# Unsupervised Question Decomposition for Question Answering (@ EMNLP 2020)

### Ethan Perez, Patrick Lewis, Wen-tau Yih, Kyunghyun Cho, Douwe Kiela

This paper tackles a problem that seems fundamentally quite important to me. Given a question, how can we decompose it in easier questions? This is clearly related to how humans answer questions. Suppose you don't know Alice and Bob, and I ask you: who is older, Alice or Bob?'', that naturally maps to at least three subquestions: how old is Alice?'', how old is Bob?'', and which number is greater?''. It turns out we have Question Answering models that are good at answering each of these simpler questions. But how do we break down a complex question?

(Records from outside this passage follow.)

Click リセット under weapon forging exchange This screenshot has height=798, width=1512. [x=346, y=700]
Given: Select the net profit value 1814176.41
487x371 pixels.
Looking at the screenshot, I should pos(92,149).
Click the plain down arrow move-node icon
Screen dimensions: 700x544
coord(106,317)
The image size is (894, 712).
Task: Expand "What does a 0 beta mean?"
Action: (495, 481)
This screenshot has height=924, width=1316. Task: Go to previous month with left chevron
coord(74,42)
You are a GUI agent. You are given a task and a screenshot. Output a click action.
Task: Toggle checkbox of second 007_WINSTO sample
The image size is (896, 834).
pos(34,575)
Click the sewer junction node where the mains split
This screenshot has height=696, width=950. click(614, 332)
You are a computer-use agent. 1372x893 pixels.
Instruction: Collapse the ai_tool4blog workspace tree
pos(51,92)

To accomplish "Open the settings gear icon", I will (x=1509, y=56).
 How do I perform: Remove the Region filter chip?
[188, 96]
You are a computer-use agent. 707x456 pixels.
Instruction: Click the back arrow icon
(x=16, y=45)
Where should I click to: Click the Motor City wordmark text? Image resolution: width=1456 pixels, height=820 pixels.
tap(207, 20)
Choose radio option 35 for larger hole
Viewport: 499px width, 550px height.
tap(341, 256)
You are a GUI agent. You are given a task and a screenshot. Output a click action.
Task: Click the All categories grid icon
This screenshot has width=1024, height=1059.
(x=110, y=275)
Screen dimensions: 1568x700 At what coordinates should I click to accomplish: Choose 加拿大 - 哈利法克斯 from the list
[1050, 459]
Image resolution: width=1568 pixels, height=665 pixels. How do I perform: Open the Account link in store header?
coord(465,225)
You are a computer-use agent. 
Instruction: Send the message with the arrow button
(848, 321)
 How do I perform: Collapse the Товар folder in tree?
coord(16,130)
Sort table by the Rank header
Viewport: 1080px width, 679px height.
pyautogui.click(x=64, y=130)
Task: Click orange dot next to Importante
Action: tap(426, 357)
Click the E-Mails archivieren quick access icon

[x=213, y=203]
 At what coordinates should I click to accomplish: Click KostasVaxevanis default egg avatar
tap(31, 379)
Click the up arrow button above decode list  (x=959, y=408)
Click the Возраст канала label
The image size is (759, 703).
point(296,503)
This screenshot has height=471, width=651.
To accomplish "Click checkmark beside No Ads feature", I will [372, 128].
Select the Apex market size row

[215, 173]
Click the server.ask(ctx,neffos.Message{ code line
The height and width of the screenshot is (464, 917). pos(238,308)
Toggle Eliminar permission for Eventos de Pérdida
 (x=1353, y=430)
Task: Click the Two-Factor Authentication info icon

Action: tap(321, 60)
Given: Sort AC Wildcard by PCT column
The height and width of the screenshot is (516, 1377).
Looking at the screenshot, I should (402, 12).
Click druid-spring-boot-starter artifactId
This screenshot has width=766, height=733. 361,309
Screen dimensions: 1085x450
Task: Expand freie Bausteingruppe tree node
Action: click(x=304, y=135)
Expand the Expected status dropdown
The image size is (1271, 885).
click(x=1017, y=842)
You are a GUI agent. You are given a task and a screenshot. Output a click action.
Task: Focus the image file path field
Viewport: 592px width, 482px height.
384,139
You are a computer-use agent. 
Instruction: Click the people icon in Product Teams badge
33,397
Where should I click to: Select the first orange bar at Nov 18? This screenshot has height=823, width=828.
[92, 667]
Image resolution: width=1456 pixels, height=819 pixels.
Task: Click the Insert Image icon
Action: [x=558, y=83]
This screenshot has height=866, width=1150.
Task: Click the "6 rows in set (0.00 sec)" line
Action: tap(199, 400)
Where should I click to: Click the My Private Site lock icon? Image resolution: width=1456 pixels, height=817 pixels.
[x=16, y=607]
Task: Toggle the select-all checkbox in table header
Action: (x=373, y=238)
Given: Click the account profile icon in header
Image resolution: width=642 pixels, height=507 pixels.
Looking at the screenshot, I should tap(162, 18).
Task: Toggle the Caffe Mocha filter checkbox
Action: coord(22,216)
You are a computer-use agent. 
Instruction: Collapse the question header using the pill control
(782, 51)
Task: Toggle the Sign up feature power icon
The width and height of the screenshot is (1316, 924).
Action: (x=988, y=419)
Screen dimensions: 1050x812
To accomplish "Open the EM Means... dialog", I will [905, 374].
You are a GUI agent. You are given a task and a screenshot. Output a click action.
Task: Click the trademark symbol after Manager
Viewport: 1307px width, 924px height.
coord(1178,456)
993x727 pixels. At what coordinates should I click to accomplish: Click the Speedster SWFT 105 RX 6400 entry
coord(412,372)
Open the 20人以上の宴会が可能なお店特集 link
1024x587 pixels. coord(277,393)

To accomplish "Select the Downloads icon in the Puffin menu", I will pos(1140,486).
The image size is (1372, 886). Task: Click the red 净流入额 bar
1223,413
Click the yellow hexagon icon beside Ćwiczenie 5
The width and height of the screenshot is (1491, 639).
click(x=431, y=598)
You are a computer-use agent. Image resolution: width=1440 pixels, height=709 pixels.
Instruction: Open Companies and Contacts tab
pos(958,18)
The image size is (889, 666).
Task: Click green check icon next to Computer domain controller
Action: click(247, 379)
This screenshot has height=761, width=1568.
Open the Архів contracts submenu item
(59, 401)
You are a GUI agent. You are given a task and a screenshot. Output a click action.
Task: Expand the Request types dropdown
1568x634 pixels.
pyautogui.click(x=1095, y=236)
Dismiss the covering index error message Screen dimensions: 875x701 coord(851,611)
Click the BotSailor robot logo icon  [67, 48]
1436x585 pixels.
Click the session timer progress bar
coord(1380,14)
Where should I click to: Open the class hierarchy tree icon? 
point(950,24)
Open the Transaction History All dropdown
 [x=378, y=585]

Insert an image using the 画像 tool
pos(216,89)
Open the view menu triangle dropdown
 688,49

There are a number of things in the paper that I find not elegant, solution-wise. For example, they always decompose a question into two subquestions. If you give their model a simple question that their base QA model can answer, they would still decompose it. Also, it can't decompose them into more than 2, and from their objective it does seem computationally hard to extend it. Also, the model is quite complicated, with an amalgamation of different unsupervised objectives, which has been common in unsupervised NLP. Finally, the idea of maximally diverging subquestions does not appear sound to me. For example, how old is Alice?'' and how old is Bob?'' are very similar, yet they are the right questions to ask. Their model seems to produce paraphrases (e.g. how many years ago was Bob born?'') to get around that, which doesn't feel like what should happen. I think you want questions that provide you different (complementary) useful bits of information, not necessarily questions that are as divergent as possible. For instance, you don't want to ask how old is Alice?'' and what year was Alice born in?'', even if they're both quite different.